**Source text**

%%

In the Marktplatz around me are other people who have more reason than I to be thinking about their past. After my return home, I still had choice, freedom. There were conflicts of opinions, the Cold War, people who continued to condone the system, friends who, for whatever reason, expected everything to turn out well, disappointed expectations in Cambodia and Vietnam. We were free thinkers, and literally so, because whatever we thought, we were still free. It all seems so far away now, those embittered ballets of right and left on the Dutch stage, but here, in this marketplace, they still continue and, for the first time, the performance is at full volume. Large circles gather around small groups who are debating about Sunday’s elections, about Gysi and the S.E.D.’s gold, about Böhme, Schnur, Modrow, about traitors and bloodsuckers, about intellectuals who think they know it all, about Stasis and Bundis, about the Bundesrepublik and how it is waltzing all over them, about money and rents and unemployment. They hold forth among the posters of Kohl and Brandt and Schmidt, the kiosks of Western newspapers; they get excited and shout as though making up for all those years of silence. The circle round them mutters approval, and disapproval.

Who were they yesterday? What novels, libretti, diaries stand beside me? The streets of Leipzig are busy, even cheerful. Paint is peeling off the houses, antiquated trams squeal along the rails, large groups of travelers stride through the enormous station on their way to a trade fair. Who are the judges, the informers, the people of last year? The question applies both to this country and to the other one. Where is the judge to whom Václav Havel made his concluding statement, ending with the words, “That is also why I trust I shall not be convicted groundlessly yet again,” whereupon she once again sentenced him to however many months? What does she think when she sees him on television with Bush or Gorbachev? Where are the officials who often decided not to hand over the letters his wife wrote to him (“. . . because, as I have been informed, you went beyond the scope of family matters and sent me various greetings”) when he was in prison from 1979 to 1983? Where are “the young men in the car in front of the house” in the latest, as yet unpublished, story by Christa Wolf? Did they see her reading that story on television? This is a reversal of fortunes of the kind that belongs in fairy tales or seventeenth-century comedies: frogs as princes, prisoners as kings, stokers as ministers, hangmen scared, judges accused. And fairy stories are grim tales: it can be fatal to end up on the wrong side. But the time for the great unmasking has not yet arrived, and maybe people do not want it to; they have other things to do.

%%

**Dataset**
%%

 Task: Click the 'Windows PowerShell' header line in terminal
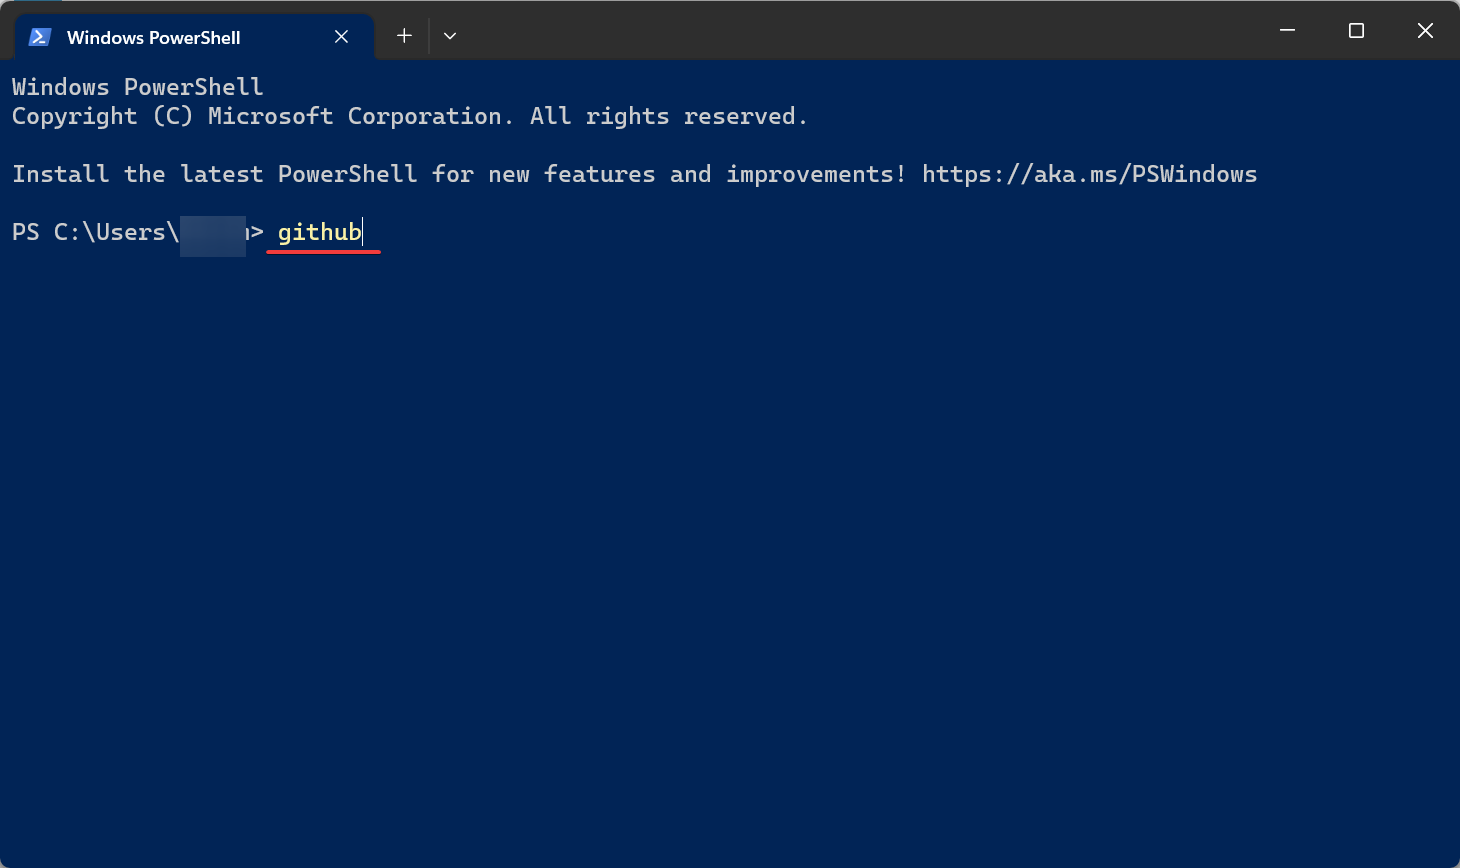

%%
%%

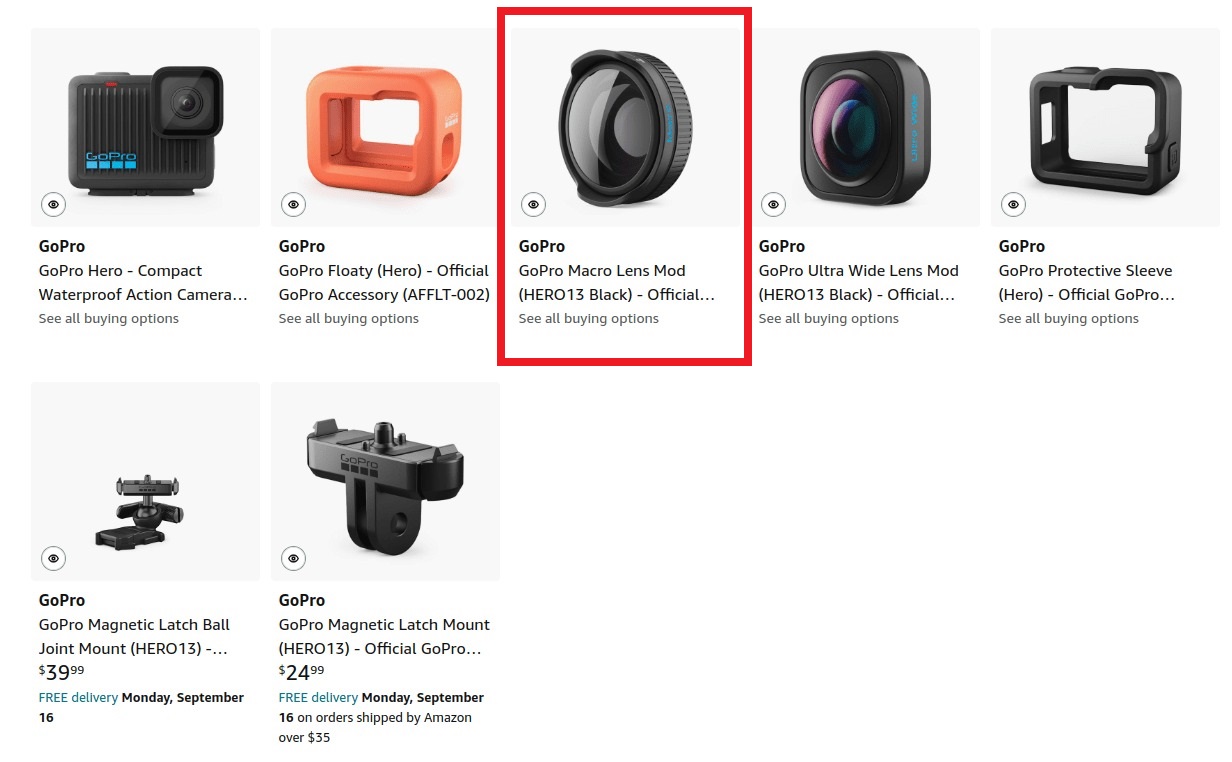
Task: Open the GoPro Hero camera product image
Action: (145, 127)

%%

**Jobs**
[1] In the passage about the Leipzig marketplace, during which years was Václav Havel in prison?
[2] Carry the passage about the Leipzig marketplace forward, picking up after its final sentence.

**The results**
[1] From 1979 to 1983.

[2]
Few novels succeed in fictionalizing reality in such a way that you are certain you have met the protagonists before, or that you might just bump into them tomorrow. One such character is Orten, from Libuše Moníková’s novel The Facade. Orten, a painter, undertakes an insane journey with his friends through the Soviet Union, heading for Japan, which seems to retreat as they move closer. Laughing at misfortune would appear to be a Czech character trait, as their journey becomes one huge, enforced delay and everything that can go wrong does go wrong, but the picture that Moníková paints of Czech–Russian relations, of absurd enclaves of Russian scientists in Siberia, the extraordinary nonsense of the system, is something I cannot get out of my head, so much so that I wish Orten were here to tell me what is really going on in Prague these days, as only a fictional character from an exemplary book can—such as Cervantes’ Novelas ejemplares—so constructing a truth out of the semblance of reality that is the world.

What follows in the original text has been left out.